• Instrução a
Repita o trecho do texto sobre a ABIN que começa em "A gravidade ultrapassa" e termina em "de uma facção.".

Como a ABIN virou uma arma contra o Brasil
'Espionagem ilegal, dossiês secretos, lawfare e censura formaram uma estrutura clandestina de controle político que segue ativa no coração do Estado'
Por Reynaldo Aragon e Sara Goes
O Relatório Final da Polícia Federal sobre o uso do sistema First Mile pela Agência Brasileira de Inteligência (ABIN) é o raio-X de um projeto de guerra invisível travado dentro do Estado. Entre 2019 e 2021, mais de 60 mil operações de geolocalização foram realizadas sem ordem judicial, sem rastreabilidade e à margem da legalidade. Jornalistas, magistrados, promotores, servidores, ativistas e até membros da própria ABIN foram monitorados por uma engrenagem clandestina que transformou o Estado em arma contra seus próprios cidadãos. O que se revela não é um desvio isolado, mas um modelo de poder baseado na captura da informação, na repressão da dissidência e na destruição simbólica dos opositores.
A gravidade ultrapassa a violação da privacidade individual. O relatório evidencia a atuação de uma organização criminosa dentro do Estado, dividida em núcleos com funções definidas (operacional, político, informacional, de sabotagem e jurídico) que trabalhavam de forma coordenada para proteger o núcleo duro do bolsonarismo, eliminar resistências e fabricar uma realidade paralela. A ABIN foi desviada de sua função institucional para se tornar um aparelho de contrainteligência privado a serviço de uma facção.

• Instrução b
Reproduza fielmente todas as entradas abaixo, linha por linha, deixando as imagens fora da resposta.

• Dados armazenados
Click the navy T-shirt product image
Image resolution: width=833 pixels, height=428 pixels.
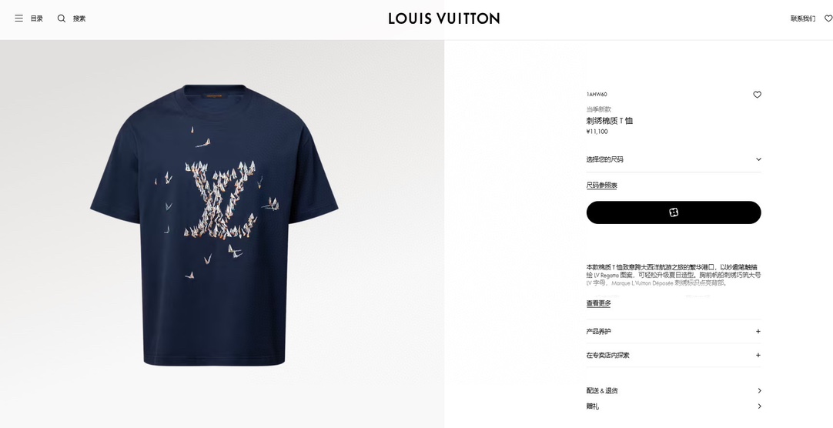pyautogui.click(x=214, y=225)
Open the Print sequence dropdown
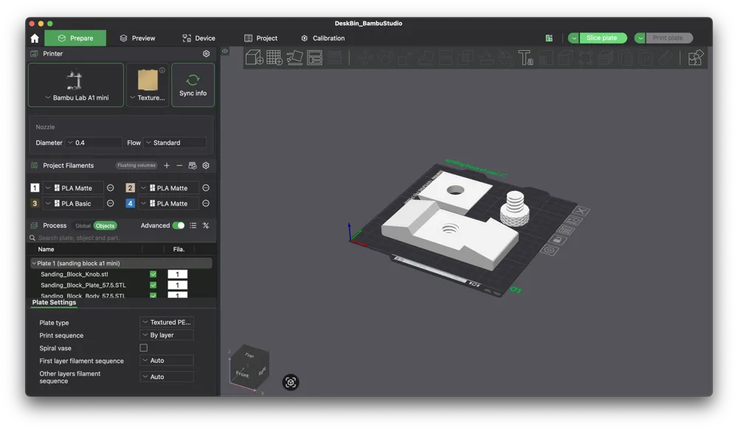 pos(167,335)
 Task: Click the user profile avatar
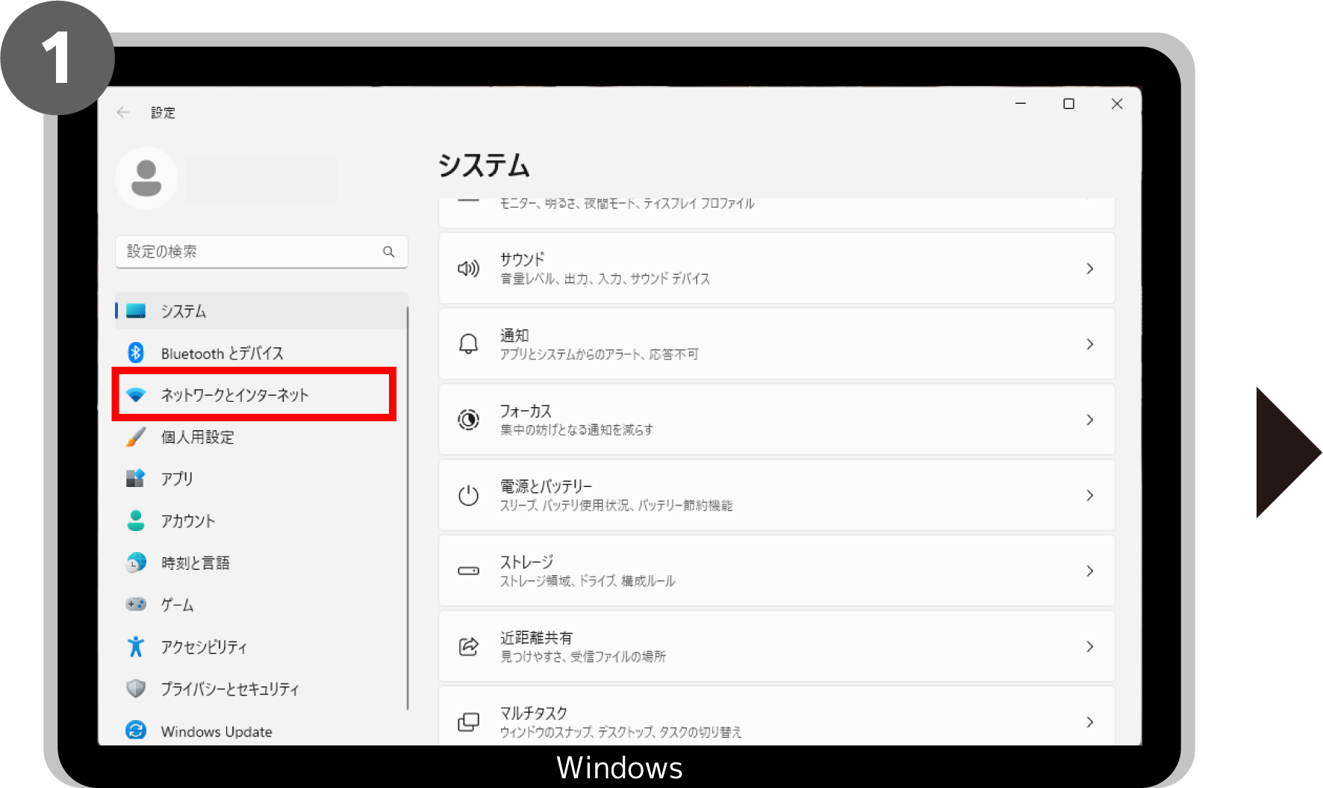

• Resposta completa a
A gravidade ultrapassa a violação da privacidade individual. O relatório evidencia a atuação de uma organização criminosa dentro do Estado, dividida em núcleos com funções definidas (operacional, político, informacional, de sabotagem e jurídico) que trabalhavam de forma coordenada para proteger o núcleo duro do bolsonarismo, eliminar resistências e fabricar uma realidade paralela. A ABIN foi desviada de sua função institucional para se tornar um aparelho de contrainteligência privado a serviço de uma facção.

• Resposta completa b
Click the navy T-shirt product image
Image resolution: width=833 pixels, height=428 pixels.
pyautogui.click(x=214, y=225)
Open the Print sequence dropdown
 pos(167,335)
 Task: Click the user profile avatar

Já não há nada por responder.